Nach Art. 1 Abs. 2 Novel-Food-Ver­ord­nung sind Lebens­mit­tel und Lebens­mit­tel­zu­ta­ten als neu­ar­tig anzu­se­hen und fal­len in den Anwen­dungs­be­reich der Novel-Food-Ver­ord­nung, wenn sie in der Euro­päi­schen Uni­on noch nicht in nen­nens­wer­tem Umfang für den mensch­li­chen Ver­zehr ver­wen­det wor­den sind. Abzu­stel­len ist dabei auf alle Merk­ma­le des in Rede ste­hen­den Lebens­mit­tels und des hier­für ver­wen­de­ten Her­stel­lungs­vor­gangs 7. Bei der Beur­tei­lung der Fra­ge, ob ein Lebens­mit­tel oder eine Lebens­mit­tel­zu­tat in der Uni­on bis­her noch nicht in nen­nens­wer­tem Umfang für den mensch­li­chen Ver­zehr ver­wen­det wor­den ist, muss auf die Ver­hält­nis­se am 15.05.1997 – dem Zeit­punkt des Inkraft­tre­tens der Novel-Food-Ver­ord­nung – abge­stellt wer­den 8. Dabei ist eine Prü­fung anhand aller Umstän­de des Ein­zel­falls vor­zu­neh­men 9.

Die sei­nen Anspruch begrün­den­den Tat­sa­chen hat grund­sätz­lich der Wirt­schafts­ver­band dar­zu­le­gen und zu bewei­sen.

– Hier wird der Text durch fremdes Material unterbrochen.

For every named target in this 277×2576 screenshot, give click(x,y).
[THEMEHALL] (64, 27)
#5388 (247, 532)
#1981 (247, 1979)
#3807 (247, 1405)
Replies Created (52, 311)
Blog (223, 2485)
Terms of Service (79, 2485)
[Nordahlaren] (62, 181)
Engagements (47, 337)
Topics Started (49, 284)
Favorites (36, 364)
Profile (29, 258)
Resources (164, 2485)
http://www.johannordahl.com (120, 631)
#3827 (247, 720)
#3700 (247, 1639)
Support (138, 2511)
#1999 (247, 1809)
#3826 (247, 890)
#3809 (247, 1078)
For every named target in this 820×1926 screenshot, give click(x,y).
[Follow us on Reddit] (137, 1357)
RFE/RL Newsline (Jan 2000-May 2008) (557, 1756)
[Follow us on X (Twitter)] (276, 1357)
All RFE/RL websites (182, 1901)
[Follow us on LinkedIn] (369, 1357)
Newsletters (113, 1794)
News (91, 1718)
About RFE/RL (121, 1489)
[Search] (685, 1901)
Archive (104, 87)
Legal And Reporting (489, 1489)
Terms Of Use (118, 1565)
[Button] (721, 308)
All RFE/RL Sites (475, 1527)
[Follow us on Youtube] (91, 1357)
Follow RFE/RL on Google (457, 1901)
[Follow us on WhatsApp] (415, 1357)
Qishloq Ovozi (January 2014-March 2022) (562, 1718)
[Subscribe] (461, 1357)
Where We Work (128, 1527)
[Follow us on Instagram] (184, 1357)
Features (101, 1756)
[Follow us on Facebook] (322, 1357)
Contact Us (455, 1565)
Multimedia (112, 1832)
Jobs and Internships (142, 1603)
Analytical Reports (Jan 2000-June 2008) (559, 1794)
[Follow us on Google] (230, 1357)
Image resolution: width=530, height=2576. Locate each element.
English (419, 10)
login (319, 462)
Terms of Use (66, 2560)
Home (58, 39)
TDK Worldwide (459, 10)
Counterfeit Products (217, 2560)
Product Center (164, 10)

Dazu gehö­ren die Dar­le­gung und der Beweis der nega­ti­ven Tat­sa­che, dass es sich bei dem bean­stan­de­ten Pro­dukt der Phar­ma­groß­händ­le­rin um Lebens­mit­tel oder Lebens­mit­tel­zu­ta­ten han­delt, die vor dem 15.05.1997 in der Uni­on nicht in nen­nens­wer­tem Umfang für den mensch­li­chen Ver­zehr ver­wen­det wor­den sind. Dabei trifft die Phar­ma­groß­händ­le­rin, soweit die Beweis­last für die Neu­ar­tig­keit der bean­stan­de­ten Pro­duk­te beim Wirt­schafts­ver­band liegt, eine sekun­dä­re Dar­le­gungs­last. Der Wirt­schafts­ver­band muss auf einen sub­stan­ti­ier­ten Vor­trag der Phar­ma­groß­händ­le­rin sei­ner­seits sein Vor­brin­gen kon­kre­ti­sie­ren und auf den gegen­tei­li­gen Vor­trag der Phar­ma­groß­händ­le­rin – gege­be­nen­falls unter Beweis­an­tritt – ein­ge­hen 10.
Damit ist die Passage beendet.